Please write out, exactly as they appear, the line containing "Visit the ravencafeph.com website link" and every line after it to the end of the records, and nothing more.
>>>
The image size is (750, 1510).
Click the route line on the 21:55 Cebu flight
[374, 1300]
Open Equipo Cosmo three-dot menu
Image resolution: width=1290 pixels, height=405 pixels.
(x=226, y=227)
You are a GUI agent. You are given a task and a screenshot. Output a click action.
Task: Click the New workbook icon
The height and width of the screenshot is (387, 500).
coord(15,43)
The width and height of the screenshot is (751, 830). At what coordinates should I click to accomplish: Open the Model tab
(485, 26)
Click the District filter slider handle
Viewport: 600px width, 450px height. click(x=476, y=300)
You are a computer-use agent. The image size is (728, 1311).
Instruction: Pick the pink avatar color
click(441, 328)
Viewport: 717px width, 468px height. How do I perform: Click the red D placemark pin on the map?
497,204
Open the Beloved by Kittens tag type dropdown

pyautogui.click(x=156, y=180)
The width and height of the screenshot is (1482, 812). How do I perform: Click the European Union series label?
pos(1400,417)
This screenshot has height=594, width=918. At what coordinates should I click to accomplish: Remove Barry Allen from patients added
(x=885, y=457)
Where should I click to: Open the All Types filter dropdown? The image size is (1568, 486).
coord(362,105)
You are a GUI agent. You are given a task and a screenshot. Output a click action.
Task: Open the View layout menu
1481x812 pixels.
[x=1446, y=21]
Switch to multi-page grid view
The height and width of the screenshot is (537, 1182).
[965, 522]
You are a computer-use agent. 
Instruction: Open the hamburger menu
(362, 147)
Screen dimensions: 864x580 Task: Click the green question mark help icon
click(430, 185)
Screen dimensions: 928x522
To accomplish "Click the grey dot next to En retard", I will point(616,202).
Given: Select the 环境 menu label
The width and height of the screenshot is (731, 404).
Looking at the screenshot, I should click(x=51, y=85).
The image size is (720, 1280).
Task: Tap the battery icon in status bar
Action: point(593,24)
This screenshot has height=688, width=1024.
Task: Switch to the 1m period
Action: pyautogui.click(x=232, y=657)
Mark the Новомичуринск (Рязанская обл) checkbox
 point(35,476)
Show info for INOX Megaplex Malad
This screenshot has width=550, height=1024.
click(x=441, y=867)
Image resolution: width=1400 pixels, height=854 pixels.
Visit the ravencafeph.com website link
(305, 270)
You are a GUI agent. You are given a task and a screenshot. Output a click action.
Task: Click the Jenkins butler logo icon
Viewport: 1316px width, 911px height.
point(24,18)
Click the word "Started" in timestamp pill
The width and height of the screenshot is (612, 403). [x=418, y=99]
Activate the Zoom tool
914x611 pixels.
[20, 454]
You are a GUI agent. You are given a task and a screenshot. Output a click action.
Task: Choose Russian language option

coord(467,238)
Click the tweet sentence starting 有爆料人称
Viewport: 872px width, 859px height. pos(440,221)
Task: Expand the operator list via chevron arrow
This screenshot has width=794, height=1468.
<<<
*Final answer*
Visit the ravencafeph.com website link
(305, 270)
You are a GUI agent. You are given a task and a screenshot. Output a click action.
Task: Click the Jenkins butler logo icon
Viewport: 1316px width, 911px height.
point(24,18)
Click the word "Started" in timestamp pill
The width and height of the screenshot is (612, 403). [x=418, y=99]
Activate the Zoom tool
914x611 pixels.
[20, 454]
You are a GUI agent. You are given a task and a screenshot. Output a click action.
Task: Choose Russian language option

coord(467,238)
Click the tweet sentence starting 有爆料人称
Viewport: 872px width, 859px height. pos(440,221)
Task: Expand the operator list via chevron arrow
This screenshot has width=794, height=1468.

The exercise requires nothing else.